■ DOCUMENT EXTRACT
## start

Repository for scraping metadata from NCBI SRA xml run records. Script uses a taxonomy_query
from the params.json
to get the correct taxid IDs for use in the SRA search. Additional search parameters for the SRA search can be passed with the additional_sra_query
in params.json
and will be appended to the taxonomy IDs.
For information on formating the NCBI Taxonomy database search please see the documentation.
The NCBI SRA search query will be formed with the following format: (organism-1 [ORGANISM] OR organism-1 [ORGANISM]) <additional_sra_query>
. Please see SRA for how to build a search term.
Note- Utilizes the Entrez Direct and queries that return lots of SRA runs can cause timeout errors (TODO: handle this issue).

## end

■ RECORDS FOR THE TASK
## start

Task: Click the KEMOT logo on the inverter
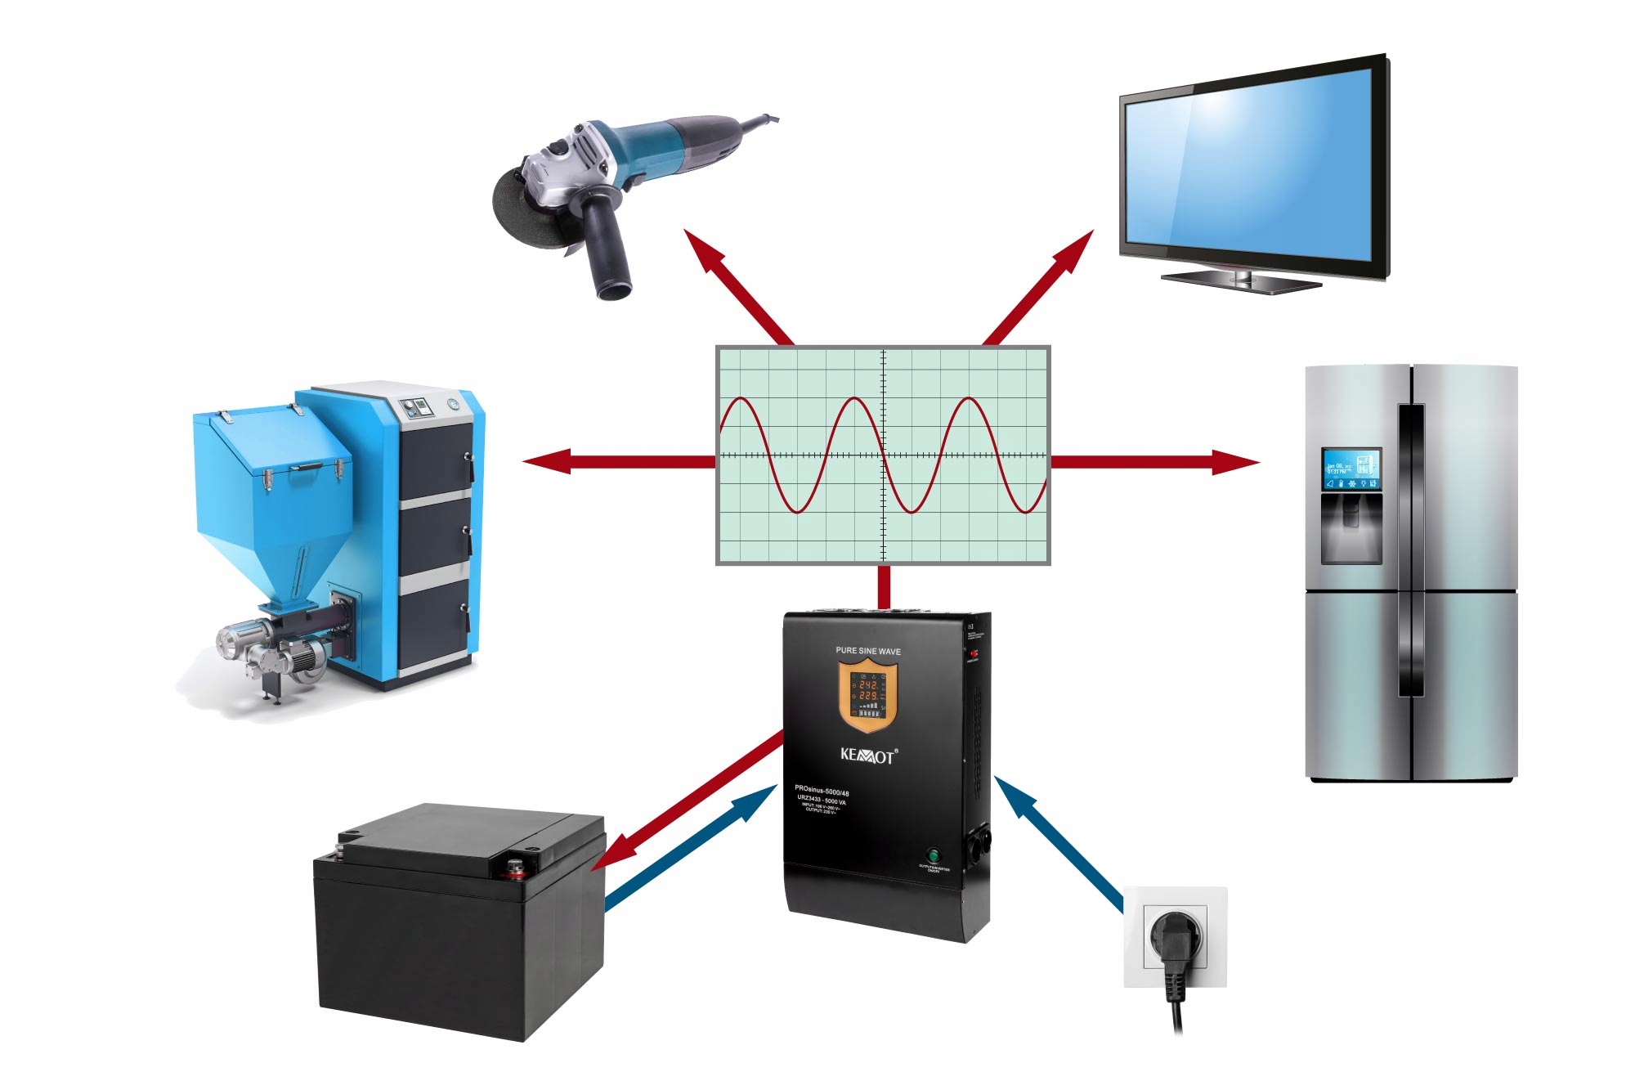click(x=868, y=755)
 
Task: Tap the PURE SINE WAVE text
click(x=867, y=651)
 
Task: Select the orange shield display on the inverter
click(x=867, y=696)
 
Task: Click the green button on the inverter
click(x=933, y=855)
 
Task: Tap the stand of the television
click(x=1241, y=280)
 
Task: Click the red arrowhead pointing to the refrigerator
click(x=1236, y=462)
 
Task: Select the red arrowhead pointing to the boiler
click(x=546, y=461)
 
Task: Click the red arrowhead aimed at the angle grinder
click(x=701, y=249)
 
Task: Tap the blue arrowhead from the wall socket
click(x=1012, y=794)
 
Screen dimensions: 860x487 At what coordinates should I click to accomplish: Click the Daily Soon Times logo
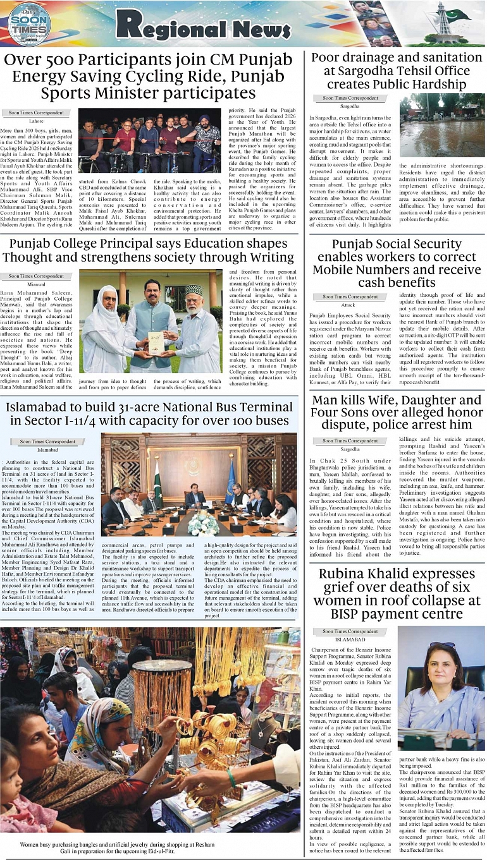coord(28,23)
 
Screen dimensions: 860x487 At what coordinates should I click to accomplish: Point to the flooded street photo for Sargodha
coord(441,125)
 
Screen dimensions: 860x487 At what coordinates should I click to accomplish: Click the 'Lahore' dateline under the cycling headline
coord(37,121)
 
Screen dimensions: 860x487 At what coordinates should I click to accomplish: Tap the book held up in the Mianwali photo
coord(156,342)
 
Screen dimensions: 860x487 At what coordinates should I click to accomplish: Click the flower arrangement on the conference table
coord(203,524)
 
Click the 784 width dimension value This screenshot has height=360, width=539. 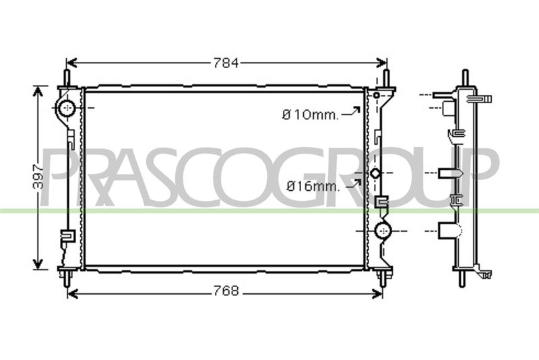tap(226, 63)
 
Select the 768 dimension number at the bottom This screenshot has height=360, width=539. tap(226, 291)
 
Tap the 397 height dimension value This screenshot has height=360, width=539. tap(38, 177)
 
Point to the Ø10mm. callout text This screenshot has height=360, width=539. tap(310, 115)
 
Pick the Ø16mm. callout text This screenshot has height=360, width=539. tap(313, 186)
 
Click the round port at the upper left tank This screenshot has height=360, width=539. tap(67, 108)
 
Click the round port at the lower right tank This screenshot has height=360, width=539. tap(382, 231)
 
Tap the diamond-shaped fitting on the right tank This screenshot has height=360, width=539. tap(375, 173)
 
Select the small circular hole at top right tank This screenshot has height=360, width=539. tap(377, 95)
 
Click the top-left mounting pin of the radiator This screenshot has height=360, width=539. tap(67, 78)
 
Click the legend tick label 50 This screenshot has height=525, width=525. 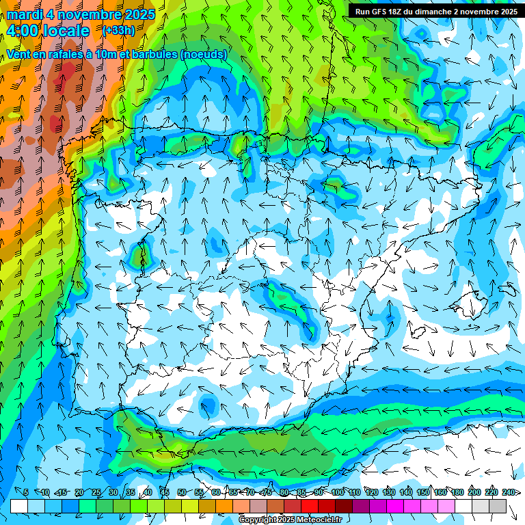pos(181,492)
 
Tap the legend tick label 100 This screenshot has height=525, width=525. pos(337,492)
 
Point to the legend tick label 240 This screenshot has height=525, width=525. pos(509,492)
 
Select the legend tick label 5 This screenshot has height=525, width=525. pos(26,492)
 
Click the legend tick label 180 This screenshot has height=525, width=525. pos(457,492)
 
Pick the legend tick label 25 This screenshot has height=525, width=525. pos(96,492)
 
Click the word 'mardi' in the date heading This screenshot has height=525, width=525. pos(25,14)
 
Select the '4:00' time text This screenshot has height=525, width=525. pos(23,31)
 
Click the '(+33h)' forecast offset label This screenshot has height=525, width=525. pos(118,31)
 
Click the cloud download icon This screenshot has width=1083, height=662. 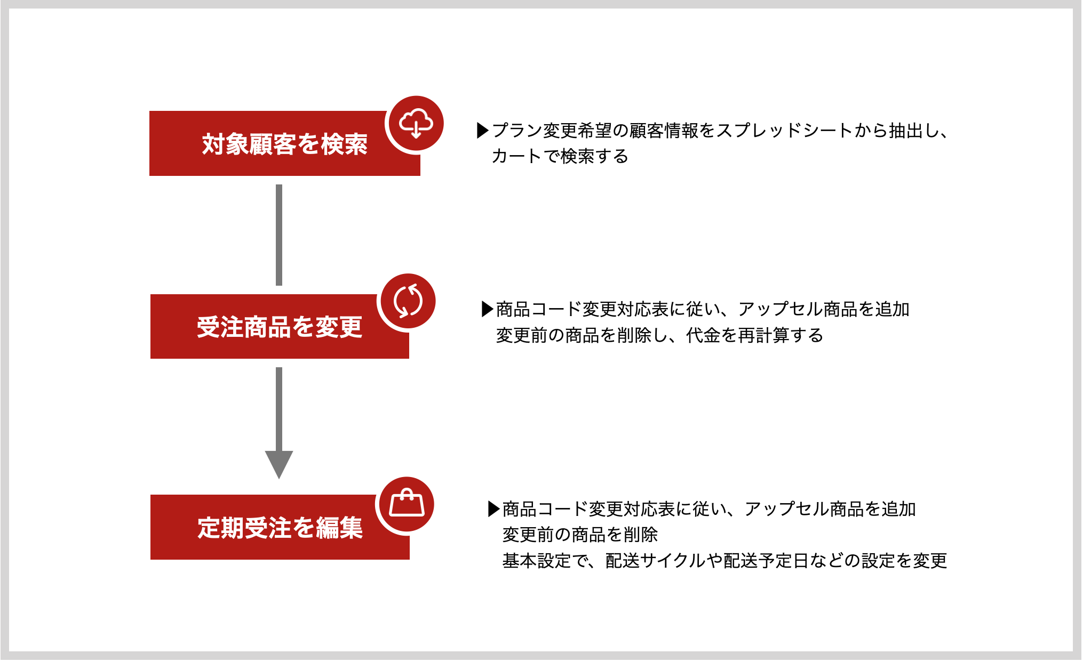point(416,124)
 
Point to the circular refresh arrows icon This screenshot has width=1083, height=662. point(408,301)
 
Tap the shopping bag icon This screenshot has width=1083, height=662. point(407,504)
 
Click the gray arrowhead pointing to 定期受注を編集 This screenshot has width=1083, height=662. point(279,464)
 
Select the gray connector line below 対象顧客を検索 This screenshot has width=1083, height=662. point(279,235)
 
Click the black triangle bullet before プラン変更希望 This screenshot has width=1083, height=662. point(482,131)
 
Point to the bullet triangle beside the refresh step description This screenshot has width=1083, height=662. point(488,309)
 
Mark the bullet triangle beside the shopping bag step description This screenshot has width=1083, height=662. point(494,509)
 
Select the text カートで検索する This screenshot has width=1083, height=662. point(560,156)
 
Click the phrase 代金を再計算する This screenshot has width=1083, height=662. point(755,335)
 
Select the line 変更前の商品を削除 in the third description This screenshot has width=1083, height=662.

## end

■ WHAT TO DO
• 1. In the SRA metadata scraping README, which params.json entry holds extra search terms that get appended to the taxonomy IDs?
• 2. Copy the stretch of the listing from the line containing "Point to the circular" through the line containing "Select the gray", character for character.

■ EXERCISE SOLUTIONS
• 1. additional_sra_query

• 2.
Point to the circular refresh arrows icon This screenshot has width=1083, height=662. point(408,301)
 
Tap the shopping bag icon This screenshot has width=1083, height=662. point(407,504)
 
Click the gray arrowhead pointing to 定期受注を編集 This screenshot has width=1083, height=662. point(279,464)
 
Select the gray connector line below 対象顧客を検索 This screenshot has width=1083, height=662. point(279,235)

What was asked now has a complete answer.